Popcorn, long associated with cinema-going during the Great Depression for its low cost and high profitability, has also gained a reputation as a superfood. Longevity expert Dan Buettner recently described popcorn as the best snack for living to 100, noting it is “very high in fibre, very high in complex carbohydrates, and even has more polyphenols than a lot of vegetables.” Humans have consumed popping corn for at least 4,000 years, but its widespread popularity likely stems from the Columbian Exposition of 1893 in Chicago, where inventor Charles Cretors introduced the first mobile, steam-powered popcorn machine, enabling street vendors to sell at fairs, baseball games, and rallies. At the same exposition, two brothers began selling a sweet molasses-coated popcorn and peanut mix later packaged as Cracker Jack, often considered America’s first junk food.
Healthy and Spiced Variations
Popcorn’s health impact depends on added salt, sugar, and fat. The British Heart Foundation offers a simple spiced popcorn using half a teaspoon of smoked paprika and a quarter-teaspoon of ground cumin per 50g of kernels, popped with sunflower oil.
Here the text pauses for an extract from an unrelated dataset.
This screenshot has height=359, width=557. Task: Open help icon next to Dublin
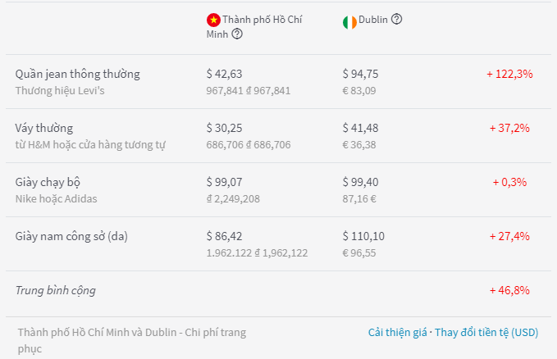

Guardian reader Rachel Kelly suggests a spiced salt variation with chilli and lime. Nigel Slater’s fennel seed and pancetta popcorn uses butter and bacon fat for popping.
Sweet and Savory Concoctions
Yotam Ottolenghi’s spicy popcorn features a caramel made from butter, sugar, salt, chilli, and dried shrimp, baked for an hour and mixed with plain popcorn in a two-to-one ratio. For toffee popcorn, a simple butter and muscovado sugar recipe works, while Susanna Booth offers a dairy-free version with margarita (lime and salt) or coffee flavours. Liam Charles’s honey-caramel popcorn resembles traditional Cracker Jack, inspired by a cinema collision of toffee popcorn and honey-roasted nuts. Homemade Cracker Jack from Brown Eyed Baker is a close approximation.
Snack Bars and Buns
Popcorn granola snack bars, promoted by the Popcorn Board (a nonprofit funded by US popcorn processors), combine popcorn, peanuts, granola, honey, and peanut butter. Bombay popcorn mix offers a less-stuck-together version with peanuts, sultanas, and crispy chickpeas. Tom Kerridge’s popcorn bars are fused with chocolate and marshmallows. Salted caramel and popcorn crumble choux buns, featuring three kinds of sugar and toffee popcorn cream, are far from superfood territory.
Popcorn in Breads and Coatings
Popcorn can be ground into powder for bread recipes, as in Australian Better Homes and Gardens’ popcorn bread. It also serves as a coating for fish, such as popcorn and mushroom-crusted tilapia from Big Popcorn.
Popcorn Salads and Soup
Two popcorn salad recipes exist: a traditional American heartland dish from The Kitchn with grated carrots, celery, spring onions, water chestnuts, cheddar, bacon, mayonnaise, and ranch dressing; and a simple rocket and onion salad with vinaigrette from Three Many Cooks, using popcorn as a crouton alternative. Popcorn soup recipes typically involve whizzing and sieving for a smooth texture, as in A Food Lover’s Kitchen’s version with fresh corn on the cob, celery, carrot, onion, and cream, resulting in a buttery corn chowder.